Korea Part I: Going Home

My brother and I stepped off the plane onto Korean soil on a chilly October evening. Cloud, wind and rain greeted our first return in twenty-three years. Anticipation grew as we fled the gloomy scene of Seoul for Grandma’s, with the sleepy moon shining through the haze.

My family left Yesan, Korea, my birthplace and place of childhood memories, for the States when I was the green age of seven. I used to watch my brother play marbles in the dirt alleyway after we would commence our weekly religious obligations at church. I frequented the corner convenience store for sweet snacks with a pocket of jingling change. In the summer, my parents would take us to the mountains along with our family friends. In the winter, we snagged hot roasted sweet potatoes, grilled file fish jerky and roasted chestnuts from the street vendors. Once in a while our mom would let us eat a hamburger for dinner. We were required to consume it outside though as the cabbage and dressing would ceremoniously fall out of the buns as we happily ate our Western meal wrapped in paper.

We lived right next door to our grandparents. Their backyard was home to a gazebo where I would sit in the summer and play badook on Grandfather’s board. It was home to rows of clay pots holding kimchi, soy sauce, and fermented soybean paste. The soy sauce was made for generations by mixing a bit of the old with the new, passing down a bit of family history in each jar. Meju, fermenting mounds of soybeans, hung in the outdoor kitchen stinking up the space.

I helped Grandma make mandoo (stuffed dumplings) while she rolled out homemade dough on the roller. One year, when the ladies of the family gathered to make a big batch of kimchi, I sat my toosh right on top of a cactus trying to get in the middle of the action. Grandma picked out the thorns with a tweezer as hot tears rolled down my face, blurring my wee world.

Now, Grandma… she’s an old-school master cook. She became a wife at the young of nineteen in an arranged marriage and learned quickly to manage household affairs and the affairs of the kitchen. She lived in an era where everything was made from scratch and she excelled at it, in flavor, technique and presentation. Sadly, due to her age she has not been cooking as much these days. I feel as though I missed out on an important opportunity, even a generational obligation, to learn her kitchen wisdom garnered over many decades.
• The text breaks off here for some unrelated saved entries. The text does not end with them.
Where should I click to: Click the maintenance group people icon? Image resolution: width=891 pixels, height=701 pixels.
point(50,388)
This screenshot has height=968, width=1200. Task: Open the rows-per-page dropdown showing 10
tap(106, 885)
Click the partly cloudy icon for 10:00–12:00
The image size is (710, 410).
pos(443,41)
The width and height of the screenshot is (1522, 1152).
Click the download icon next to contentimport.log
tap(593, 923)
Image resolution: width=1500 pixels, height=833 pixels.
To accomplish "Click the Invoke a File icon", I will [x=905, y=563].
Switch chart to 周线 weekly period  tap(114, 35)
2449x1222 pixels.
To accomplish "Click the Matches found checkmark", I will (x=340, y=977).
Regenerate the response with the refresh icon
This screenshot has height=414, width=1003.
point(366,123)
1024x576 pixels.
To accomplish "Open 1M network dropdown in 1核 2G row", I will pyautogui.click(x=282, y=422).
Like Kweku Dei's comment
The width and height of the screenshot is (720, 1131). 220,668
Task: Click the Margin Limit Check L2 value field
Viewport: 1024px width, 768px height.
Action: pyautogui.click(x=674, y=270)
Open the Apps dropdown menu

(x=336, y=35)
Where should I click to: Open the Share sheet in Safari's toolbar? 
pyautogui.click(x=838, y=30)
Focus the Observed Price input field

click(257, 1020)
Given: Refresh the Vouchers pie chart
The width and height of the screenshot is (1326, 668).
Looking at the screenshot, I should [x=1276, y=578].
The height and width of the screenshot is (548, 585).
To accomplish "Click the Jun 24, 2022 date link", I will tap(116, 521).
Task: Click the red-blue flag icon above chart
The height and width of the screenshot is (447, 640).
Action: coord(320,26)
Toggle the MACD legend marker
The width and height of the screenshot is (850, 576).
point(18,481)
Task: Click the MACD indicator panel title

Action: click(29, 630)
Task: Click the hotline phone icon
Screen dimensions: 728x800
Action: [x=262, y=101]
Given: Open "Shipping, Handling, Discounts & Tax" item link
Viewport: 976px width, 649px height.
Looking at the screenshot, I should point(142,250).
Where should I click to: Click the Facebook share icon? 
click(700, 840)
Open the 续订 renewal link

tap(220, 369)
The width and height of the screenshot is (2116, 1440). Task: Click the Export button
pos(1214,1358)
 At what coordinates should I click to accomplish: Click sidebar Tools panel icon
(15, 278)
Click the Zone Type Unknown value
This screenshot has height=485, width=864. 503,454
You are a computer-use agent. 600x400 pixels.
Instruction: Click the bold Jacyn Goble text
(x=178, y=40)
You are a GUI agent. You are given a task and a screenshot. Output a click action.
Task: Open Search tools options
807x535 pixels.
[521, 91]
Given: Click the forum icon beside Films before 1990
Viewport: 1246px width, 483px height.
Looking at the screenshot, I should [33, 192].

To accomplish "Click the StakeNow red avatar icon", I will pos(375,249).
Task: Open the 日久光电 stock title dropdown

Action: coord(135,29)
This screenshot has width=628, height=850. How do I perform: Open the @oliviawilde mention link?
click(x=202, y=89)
Grandma was overjoyed to see my brother and me. She could barely recognize us. While we had gotten older and larger, she had shrunk to about third of her size. We hadn’t seen her since over ten years ago when she came to visit us in the States. After my Grandpa had passed years ago, she left her home and house of almost six decades, faced with the difficulty of being the sole caretaker of the house. My brother and I were both sad about the house, now only existent in distant memory. What memories we could have relived stepping into that house again.

Our first meal in Korea was a feast for my eyes and always ecstatic appetite. Kalbi tang (short rib soup), bulgogi (sauteed beef with soy marinade), japchae (glass noodle with vegetables), miyuk twighim (fried crispy seaweed) and duduk (bellflower root) covered the span of the low wooden table set up in the living room. I had to stretch out my legs once in a while as they were falling asleep. That wasn’t going to stop me from feasting though.

Every morning I could hear Grandma scurrying about at dawn. To my delight, a fresh batch of soup awaited us at every breakfast with warm rice and a few equally delicious side dishes. Even thinking about that now, a sense of comfort and warmth comes over me. There’s nothing like it, especially on a cold, winter day.

One morning we were presented with a bowl of steamed egg studded with flower cut carrots, gingko nuts, sliced peppers and zucchini batons. Another morning, jogi, a small, salted fish with plump meat. We were so spoiled. I’m so happy we got to spend time with Grandma, finally, after all these years, and grateful for family love.